Lorsque le moment fatal fut arrivé, tous les assistants jetèrent des larmes et des cris. L’Ingénu perdit l’usage de ses sens. Les âmes fortes ont des sentiments bien plus violents que les autres quand elles sont tendres. Le bon Gordon le connaissait assez pour craindre qu’étant revenu à lui il ne se donnât la mort.

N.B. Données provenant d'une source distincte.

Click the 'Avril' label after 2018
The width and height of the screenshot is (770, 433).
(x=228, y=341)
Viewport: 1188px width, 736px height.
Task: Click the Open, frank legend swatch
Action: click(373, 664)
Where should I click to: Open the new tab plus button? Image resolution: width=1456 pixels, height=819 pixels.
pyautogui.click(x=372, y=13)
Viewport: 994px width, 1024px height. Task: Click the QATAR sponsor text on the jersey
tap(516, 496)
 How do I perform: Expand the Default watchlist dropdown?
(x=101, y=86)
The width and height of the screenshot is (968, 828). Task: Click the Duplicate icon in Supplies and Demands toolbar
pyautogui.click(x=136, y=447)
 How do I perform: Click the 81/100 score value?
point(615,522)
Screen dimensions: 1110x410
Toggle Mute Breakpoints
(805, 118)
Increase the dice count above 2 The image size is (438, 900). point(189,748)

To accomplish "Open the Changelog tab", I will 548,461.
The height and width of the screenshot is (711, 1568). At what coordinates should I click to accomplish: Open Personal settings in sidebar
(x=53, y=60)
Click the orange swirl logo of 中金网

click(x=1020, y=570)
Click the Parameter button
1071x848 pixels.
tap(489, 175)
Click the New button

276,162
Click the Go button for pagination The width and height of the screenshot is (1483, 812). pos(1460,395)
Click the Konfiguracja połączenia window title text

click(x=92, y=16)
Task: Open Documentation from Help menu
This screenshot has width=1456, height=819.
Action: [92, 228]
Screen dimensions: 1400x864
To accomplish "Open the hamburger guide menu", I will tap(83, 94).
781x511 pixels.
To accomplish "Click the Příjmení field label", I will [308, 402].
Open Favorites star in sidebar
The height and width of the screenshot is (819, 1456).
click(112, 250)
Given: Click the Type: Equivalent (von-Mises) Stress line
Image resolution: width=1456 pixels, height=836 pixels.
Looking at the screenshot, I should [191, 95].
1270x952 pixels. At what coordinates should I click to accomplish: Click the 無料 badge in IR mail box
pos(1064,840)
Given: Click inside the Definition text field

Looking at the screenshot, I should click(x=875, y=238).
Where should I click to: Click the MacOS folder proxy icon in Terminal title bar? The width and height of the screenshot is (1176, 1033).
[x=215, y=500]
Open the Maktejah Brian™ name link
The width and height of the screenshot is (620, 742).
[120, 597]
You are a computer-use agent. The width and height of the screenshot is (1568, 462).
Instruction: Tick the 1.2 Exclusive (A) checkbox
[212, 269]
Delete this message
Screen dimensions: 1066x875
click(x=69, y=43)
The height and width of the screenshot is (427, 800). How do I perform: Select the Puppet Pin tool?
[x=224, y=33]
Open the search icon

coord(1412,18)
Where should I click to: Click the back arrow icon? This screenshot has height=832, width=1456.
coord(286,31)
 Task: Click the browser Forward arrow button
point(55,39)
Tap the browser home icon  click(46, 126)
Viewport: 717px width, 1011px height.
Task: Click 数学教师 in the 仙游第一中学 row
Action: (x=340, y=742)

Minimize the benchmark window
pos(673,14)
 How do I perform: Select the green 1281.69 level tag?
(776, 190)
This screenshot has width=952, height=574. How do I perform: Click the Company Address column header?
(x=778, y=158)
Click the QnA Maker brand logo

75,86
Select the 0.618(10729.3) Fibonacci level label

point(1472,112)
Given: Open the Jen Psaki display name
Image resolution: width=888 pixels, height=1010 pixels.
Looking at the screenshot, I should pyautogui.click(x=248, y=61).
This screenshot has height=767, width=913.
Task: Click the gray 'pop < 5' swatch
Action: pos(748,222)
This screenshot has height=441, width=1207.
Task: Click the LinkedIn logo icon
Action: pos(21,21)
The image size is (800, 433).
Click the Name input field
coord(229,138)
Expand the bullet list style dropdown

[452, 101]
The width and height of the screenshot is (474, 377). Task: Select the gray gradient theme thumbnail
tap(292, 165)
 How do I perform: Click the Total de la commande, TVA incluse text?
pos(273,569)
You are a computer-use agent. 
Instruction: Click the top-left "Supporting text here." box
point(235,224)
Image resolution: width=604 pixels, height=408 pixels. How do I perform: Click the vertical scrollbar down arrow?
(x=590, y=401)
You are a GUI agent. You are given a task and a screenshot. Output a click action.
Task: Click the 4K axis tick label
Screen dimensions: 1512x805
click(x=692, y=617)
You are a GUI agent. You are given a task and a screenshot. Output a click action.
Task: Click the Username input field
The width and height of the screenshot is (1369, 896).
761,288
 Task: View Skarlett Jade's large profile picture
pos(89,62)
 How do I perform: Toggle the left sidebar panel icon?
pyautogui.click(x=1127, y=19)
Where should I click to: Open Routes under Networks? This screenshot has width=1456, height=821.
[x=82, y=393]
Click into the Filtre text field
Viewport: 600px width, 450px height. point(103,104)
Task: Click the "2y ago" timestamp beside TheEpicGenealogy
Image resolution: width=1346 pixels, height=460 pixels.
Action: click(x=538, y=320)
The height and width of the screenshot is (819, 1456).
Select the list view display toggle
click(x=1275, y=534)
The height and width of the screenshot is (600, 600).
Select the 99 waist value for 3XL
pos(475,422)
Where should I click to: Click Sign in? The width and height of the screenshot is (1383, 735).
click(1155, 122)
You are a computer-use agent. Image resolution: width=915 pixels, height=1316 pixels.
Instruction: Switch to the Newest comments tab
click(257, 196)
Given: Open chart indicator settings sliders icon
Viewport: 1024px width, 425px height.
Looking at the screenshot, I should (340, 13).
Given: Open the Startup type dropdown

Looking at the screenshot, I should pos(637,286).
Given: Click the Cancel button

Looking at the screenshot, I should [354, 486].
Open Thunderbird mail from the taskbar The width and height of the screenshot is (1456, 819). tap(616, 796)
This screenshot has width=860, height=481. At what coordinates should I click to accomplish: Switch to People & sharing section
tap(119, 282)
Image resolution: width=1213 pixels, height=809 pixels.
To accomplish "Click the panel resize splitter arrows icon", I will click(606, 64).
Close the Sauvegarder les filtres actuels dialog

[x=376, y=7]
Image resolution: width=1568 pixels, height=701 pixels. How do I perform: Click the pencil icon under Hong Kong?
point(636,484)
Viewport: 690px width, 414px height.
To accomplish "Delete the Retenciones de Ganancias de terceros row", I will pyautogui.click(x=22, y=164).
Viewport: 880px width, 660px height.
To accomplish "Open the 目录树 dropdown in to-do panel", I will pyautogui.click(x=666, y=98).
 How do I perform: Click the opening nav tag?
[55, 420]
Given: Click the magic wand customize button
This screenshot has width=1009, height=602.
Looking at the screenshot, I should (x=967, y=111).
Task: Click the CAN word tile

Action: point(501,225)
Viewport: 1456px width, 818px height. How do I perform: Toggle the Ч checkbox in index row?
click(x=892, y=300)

On écarta toutes les armes ; le malheureux jeune homme s’en aperçut ; il dit à ses parents et à Gordon, sans pleurer, sans gémir, sans s’émouvoir : « Pensez-vous donc qu’il y ait quelqu’un sur la terre qui ait le droit et le pouvoir de m’empêcher de finir ma vie ? » Gordon se garda bien de lui étaler ces lieux communs fastidieux par lesquels on essaye de prouver qu’il n’est pas permis d’user de sa liberté pour cesser d’être quand on est horriblement mal, qu’il ne faut pas sortir de sa maison quand on ne peut plus y demeurer, que l’homme est sur la terre comme un soldat à son poste : comme s’il importait à l’Être des êtres que l’assemblage de quelques parties de matière fût dans un lieu ou dans un autre ; raisons impuissantes qu’un désespoir ferme et réfléchi dédaigne d’écouter, et auxquelles Caton ne répondit que par un coup de poignard.

Le morne et terrible silence de l’Ingénu, ses yeux sombres, ses lèvres tremblantes, les frémissements de son corps, portaient dans l’âme de tous ceux qui le regardaient ce mélange de compassion et d’effroi qui enchaîne toutes les puissances de l’âme, qui exclut tout discours, et qui ne se manifeste que par des mots entrecoupés. L’hôtesse et sa famille étaient accourues ; on tremblait de son désespoir, on le gardait à vue, on observait tous ses mouvements. Déjà le corps glacé de la belle Saint-Yves avait été porté dans une salle basse, loin des yeux de son amant, qui semblait la chercher encore, quoiqu’il ne fût plus en état de rien voir.